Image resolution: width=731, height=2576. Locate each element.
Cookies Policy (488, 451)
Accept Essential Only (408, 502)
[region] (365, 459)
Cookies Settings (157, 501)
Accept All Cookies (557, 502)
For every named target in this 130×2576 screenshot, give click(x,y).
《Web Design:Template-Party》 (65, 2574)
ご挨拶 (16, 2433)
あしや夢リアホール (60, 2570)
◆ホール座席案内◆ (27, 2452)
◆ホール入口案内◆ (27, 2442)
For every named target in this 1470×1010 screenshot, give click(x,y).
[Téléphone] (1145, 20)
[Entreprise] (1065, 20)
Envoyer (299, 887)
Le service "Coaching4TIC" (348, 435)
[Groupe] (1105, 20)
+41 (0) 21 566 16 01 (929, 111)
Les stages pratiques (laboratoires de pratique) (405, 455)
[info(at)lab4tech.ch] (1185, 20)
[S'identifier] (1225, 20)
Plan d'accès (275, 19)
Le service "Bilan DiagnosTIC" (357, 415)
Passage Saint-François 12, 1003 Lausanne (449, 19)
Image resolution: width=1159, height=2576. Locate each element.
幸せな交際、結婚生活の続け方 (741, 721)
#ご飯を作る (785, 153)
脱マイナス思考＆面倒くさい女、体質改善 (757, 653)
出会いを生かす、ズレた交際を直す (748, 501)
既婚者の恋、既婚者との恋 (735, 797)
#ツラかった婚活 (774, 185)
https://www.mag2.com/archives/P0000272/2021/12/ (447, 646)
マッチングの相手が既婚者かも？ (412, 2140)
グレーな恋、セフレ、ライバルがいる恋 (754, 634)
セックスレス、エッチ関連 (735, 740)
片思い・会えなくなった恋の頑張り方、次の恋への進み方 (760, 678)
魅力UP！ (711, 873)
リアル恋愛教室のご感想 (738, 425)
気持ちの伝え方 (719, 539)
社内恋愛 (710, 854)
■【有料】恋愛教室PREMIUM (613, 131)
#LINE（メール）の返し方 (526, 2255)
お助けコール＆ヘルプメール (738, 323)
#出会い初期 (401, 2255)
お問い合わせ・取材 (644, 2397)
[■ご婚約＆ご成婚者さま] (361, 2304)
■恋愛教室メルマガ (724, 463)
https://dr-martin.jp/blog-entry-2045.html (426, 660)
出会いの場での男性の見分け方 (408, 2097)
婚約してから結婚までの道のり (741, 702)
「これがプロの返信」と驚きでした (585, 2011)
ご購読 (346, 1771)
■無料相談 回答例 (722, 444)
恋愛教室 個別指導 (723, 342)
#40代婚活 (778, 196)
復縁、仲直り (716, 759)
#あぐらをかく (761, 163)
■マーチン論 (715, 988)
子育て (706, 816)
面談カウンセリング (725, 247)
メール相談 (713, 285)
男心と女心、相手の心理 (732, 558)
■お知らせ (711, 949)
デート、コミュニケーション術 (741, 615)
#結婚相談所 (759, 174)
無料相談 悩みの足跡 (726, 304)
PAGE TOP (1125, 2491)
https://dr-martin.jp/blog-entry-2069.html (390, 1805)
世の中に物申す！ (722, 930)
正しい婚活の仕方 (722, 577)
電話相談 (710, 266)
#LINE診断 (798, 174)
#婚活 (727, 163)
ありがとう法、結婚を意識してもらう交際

-------

• Exercise directions
Lines in the entries above that hold "screenshot" should be counted; give only that count.

• Result for this task
2